[Collected data]
▼▼▼
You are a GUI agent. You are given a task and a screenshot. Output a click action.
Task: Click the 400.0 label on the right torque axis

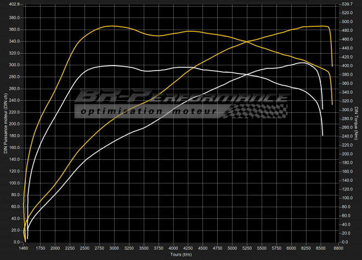point(347,65)
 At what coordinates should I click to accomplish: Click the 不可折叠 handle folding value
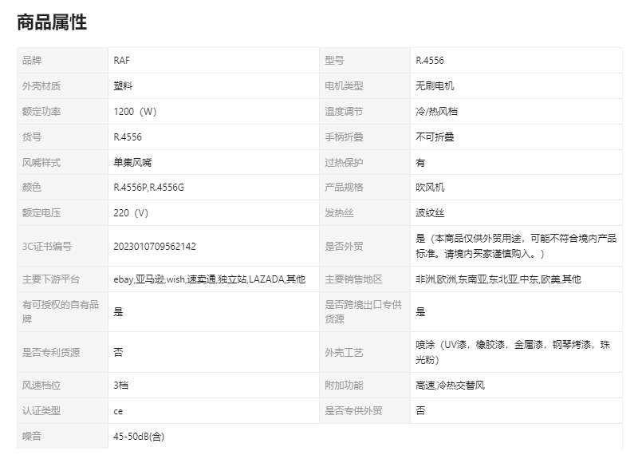(435, 137)
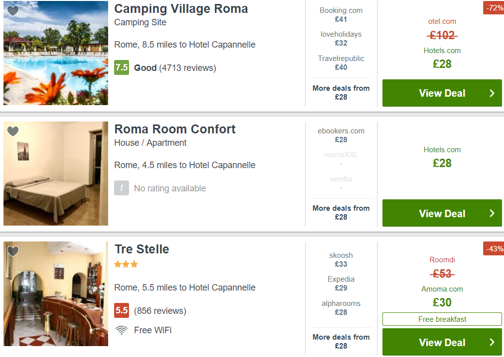Screen dimensions: 504x357
Task: Open the Camping Village Roma title link
Action: click(181, 9)
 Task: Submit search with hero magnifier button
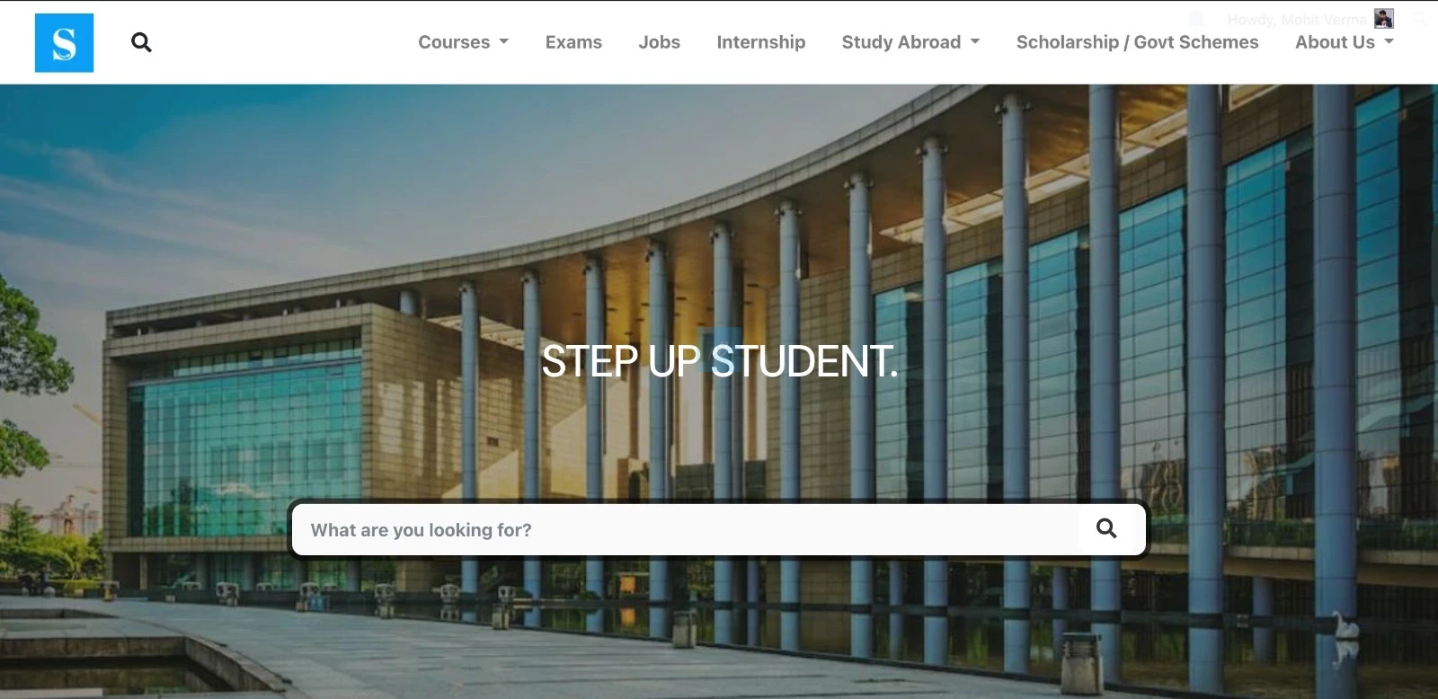(1106, 529)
▲▲▲
(Exercise aim) Take each line from the records and copy it unchanged, leaving images out.

(Result)
You are a GUI agent. You are given a task and a screenshot. Output a click action.
Task: Click the 400.0 label on the right torque axis

point(347,65)
 At what coordinates should I click to accomplish: Click the 不可折叠 handle folding value
(435, 137)
Screen dimensions: 504x357
Task: Open the Camping Village Roma title link
Action: click(181, 9)
 Task: Submit search with hero magnifier button
(1106, 529)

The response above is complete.